In der MicroPython-Bibliothek fällt bei genauerem Durchlesen der Eintrag "NeoPixel" auf. Diese RGB-LEDs sind im deutschsprachigen Raum auch als WS2812 bekannt und streifenweise verfügbar. Ausgelegt sind sie für eine Spannungsversorgung von 5 Volt, sie funktionieren aber auch mit 3 Volt. Laut der Dokumentation von MicroPython sollten nicht mehr als acht davon angeschlossen werden, mehr wären nur mit zusätzlicher Spannungsversorgung möglich.

(Bild: Nicole Jesse)

Mit Hilfe der Dokumentation erfordert das Anschalten von drei LEDs in den Wunschfarben Rot, Gelb und Grün wie bei einer Ampel lediglich vier Zeilen Quellcode – sechs, wenn man die entsprechenden Import-Anweisungen mitzählt. Fürs Debuggen lässt der Micro Bit auf dem LED-Feld eine gegebenenfalls nötige Fehlermeldung durchlaufen.

Wir hätten an dieser Stelle gerne den Bewegungsmelder mit der Kamera-Ansteuerung und die RGB-LEDs kombiniert. Doch MicroPython unterstützt kein Bluetooth, da der Arbeitsspeicher nicht groß genug ist. Damit fällt die Verbindung zum Smartphone weg. So bleibt an der Stelle nur Warten auf mehr Arbeitsspeicher, auf einen kleineren Bluetooth-Stack – oder der Umstieg auf C/C++.

Dem Micro Bit fehlen vielleicht die Anschlussmöglichkeiten eines Arduino und die Softwaremöglichkeiten des Raspberry Pi. Trotzdem füllt er eine kleine Lücke, von der man vorher nicht wusste, dass sie existiert.

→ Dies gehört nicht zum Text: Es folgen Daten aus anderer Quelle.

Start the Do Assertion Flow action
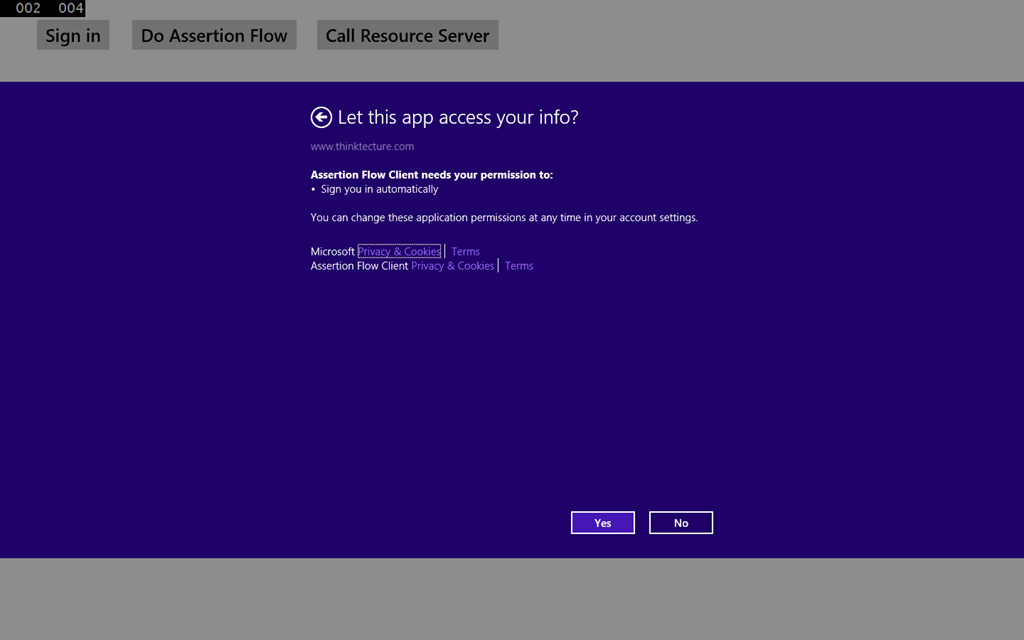Viewport: 1024px width, 640px height. pyautogui.click(x=214, y=36)
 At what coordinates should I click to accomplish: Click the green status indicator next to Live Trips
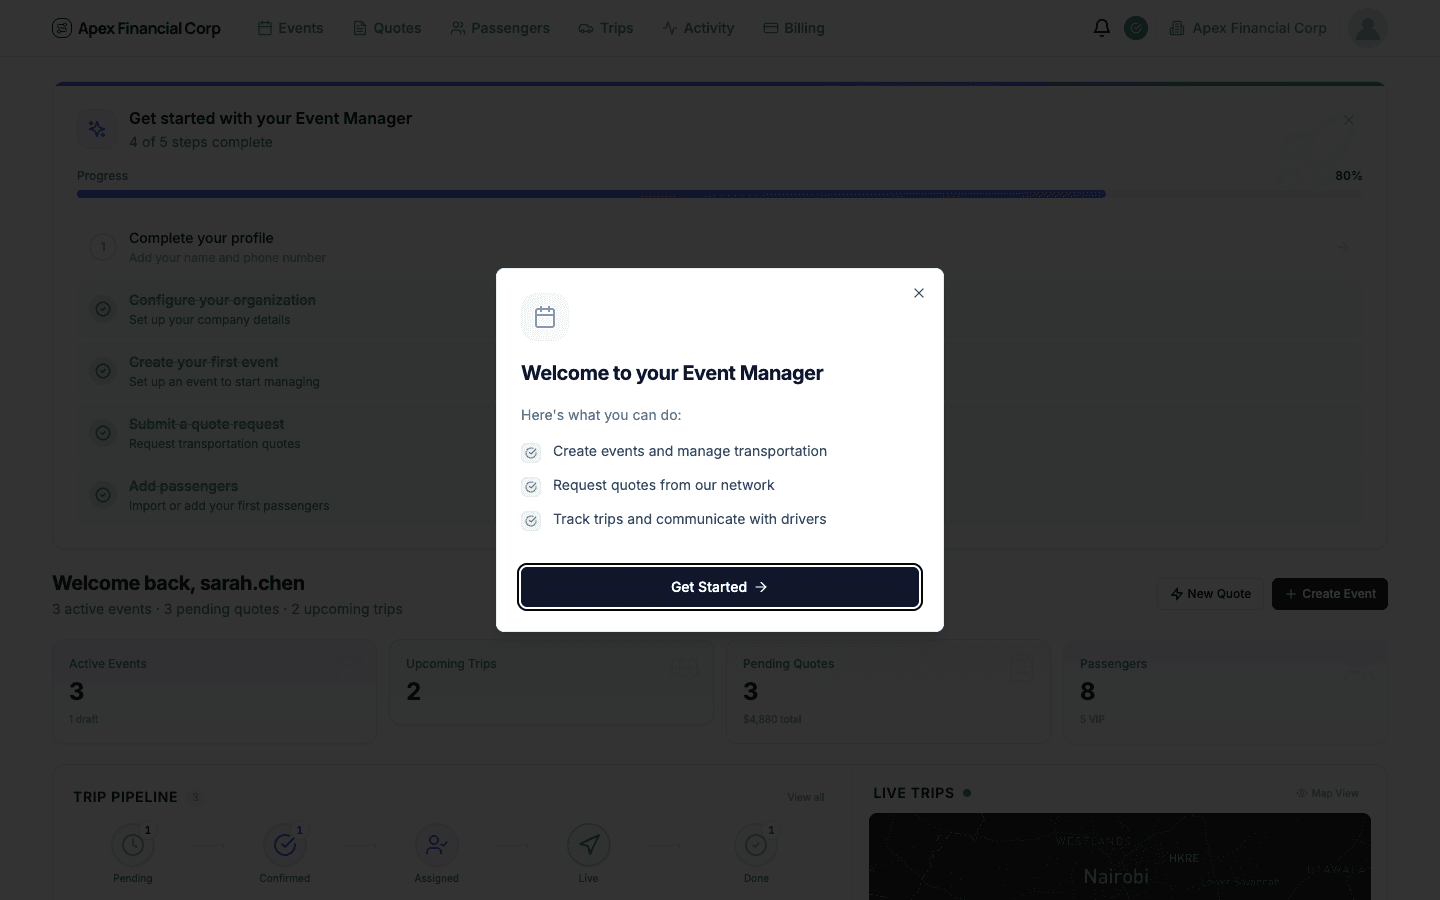click(966, 793)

Denn mit dem Micro Bit kann man direkt mit einfachen Projekten loslegen, ohne zusätzlich Geld in externe Sensoren, Displays und andere Bauteile zu investieren – mit einem nackten Arduino kann man höchstens die Onboard-LED blinken lassen, dann ist Schluss. Da kommt man mit dem Micro Bit deutlich günstiger weg – und oft schneller zum Ziel.

Die verfügbaren Software-Werkzeuge sind sehr umfangreich und nützlich – wer schon mal versucht hat, "mal eben schnell" Hardware mit einem Smartphone zu verbinden, weiß etwa die fertigen Blöcke dafür von Microsoft Blocks zu schätzen. So lassen sich mit dem Micro Bit gut Konzepte ausprobieren – gerade, wenn es schnell gehen muss, etwa während eines Hackathons.

Zumindest auf Englisch gibt es auch viel Lehrmaterial. Der Micro Bit eignet sich damit, um Programmieren zu lernen, da es je nach Wahl der Entwicklungsumgebung so gut wie keine Einstiegshürden gibt, die potentielle Anwender abschrecken könnten. Trotzdem versteckt er nicht den eigentlichen Quellcode, was wichtig ist, um den Schritt in die "echte Softwarewelt" zu schaffen. Beim Micro Bit gibt es für jeden Wissensstand einen passenden Einstiegspunkt – diese Vielseitigkeit macht ihn als Lernplattform interessant.

Für Hardware-Projekte, die viele Anschlüsse benötigen, eignet sich der Mikro-Rechner weniger. Dass nicht jede Schnittstelle bei jeder Programmieroberfläche zur Verfügung steht, könnte den einen oder anderen zusätzlich einschränken. Die C/C++-Oberfläche bietet mehr Möglichkeiten als die Arduino-Software, dafür ist der Einstieg dort schwieriger. Hier besteht aber die Hoffnung, dass sich in Zukunft mehr Programmierer mit dem Micro Bit beschäftigen und diesen Bereich gemeinsam ausbauen. Das gilt auch für die Brücke zu Android – hier gibt es bisher nur die eine App von Samsung selbst mit überschaubaren Funktionen.